Resenha: "Os filhos da Droga" de Christiane F



Com apenas seis anos, Christiane muda de casa. Sai da sua pacata aldeia e viaja rumo a Berlim, para aí passar a viver. Ela pensava que tudo iria ser diferente, que iria brincar e ser feliz, com a companhia dos seus pais. Contudo, as coisas não correram como ela pensava e rapidamente percebeu que a sua vida iria ser diferente do que tinha planeado. Praticamente todas as brincadeiras de criança eram proibidas naquela nova cidade, Berlim, e o pai agredia tanto a ela como à sua irmã ou mesmo à sua mãe.
Os anos vão avançando e, devido ao seu ambiente familiar, Christiane torna-se numa menina rebelde, orgulhosa e muito exigente consigo própria. Quando tinha somente doze anos, Christiane possui a liberdade para frequentar o Clube de Jovens da sua zona e é nesse local que, pela primeira vez, experimenta haxixe. Christiane envolve-se de tal maneira com esses produtos químicos que passa a viver dependente deles.
Aquilo que começou por uma brincadeira “ao braço de ferro” entre si e os amiguinhos depressa se tornou numa luta quase irreal consigo mesma, onde “duas Christianes” se deparavam violenta e diariamente: uma era a filha bem comportada que se queria aproximar dos pais e ser feliz como “as crianças normais”; a outra era a filha rebelde e invisível que se queria afirmar e que lutava desesperadamente por sobreviver num mundo que não era o seu.
Entre discotecas imundas, viagens de metro psicadélicas, morte de amigos, prostituição infantil na tão conhecida estação do zoo, injecções em casas de banho públicas e tráfico nas ruas de Berlim, Christiane inicia a adolescência com uma maturidade fora do vulgar, uma frieza indescritível e, mesmo assim, com um coração puro, sensato e com noção do perigo.
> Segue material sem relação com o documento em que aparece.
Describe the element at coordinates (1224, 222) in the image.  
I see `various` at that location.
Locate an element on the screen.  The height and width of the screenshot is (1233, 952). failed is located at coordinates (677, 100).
É uma obra que transmite uma mensagem muito importante, dando especial relevo, para os jovens, às atitudes certas e erradas, positivas e negativas a tomar ao longo da nossa vida. Neste caso, mostra-nos que o caminho da droga não resolve os nossos problemas, antes pelo contrário, só nos afasta das pessoas que amamos.
É um excelente exemplo de força e coragem. Se acreditarmos que somos capazes, tudo é possível e, se ao nosso lado existir amor, todos os espinhos da vida transformam-se em pétalas. A vida é só uma, devemos aproveitá-la, agarrá-la com unhas e dentes e não estragá-la percorrendo caminhos sem fim à vista, povoados com muito sofrimento e dor à mistura. Algumas frases no livro, que durante a leitura fizeram-me reflectir bastante que foram:
·         “A droga destrói todas as relações com outras pessoas.”
·         “Então, pela primeira vez, vi aquelas figuras de desterrados, dignos de compaixão, a deambularem na estação, de um lado para o outro.”
·         “Um drogado não faz mais do que dar tristezas, preocupações, amarguras e desespero aos parentes e amigos.”
·         “Sobre a minha cama havia um poster que representava a mão de um esqueleto a agarrar uma seringa. Por baixo estava escrito “Isto é o fim. O princípio foi a curiosidade.”
Os Filhos da Droga são um retrato da sociedade moderna, um mundo de cimento e sombrio onde os vícios e a droga são apresentados como uma alternativa à solidão e à tristeza. Os Filhos das Drogas um retrato nu e cru de um mundo devastador: O mundo da droga!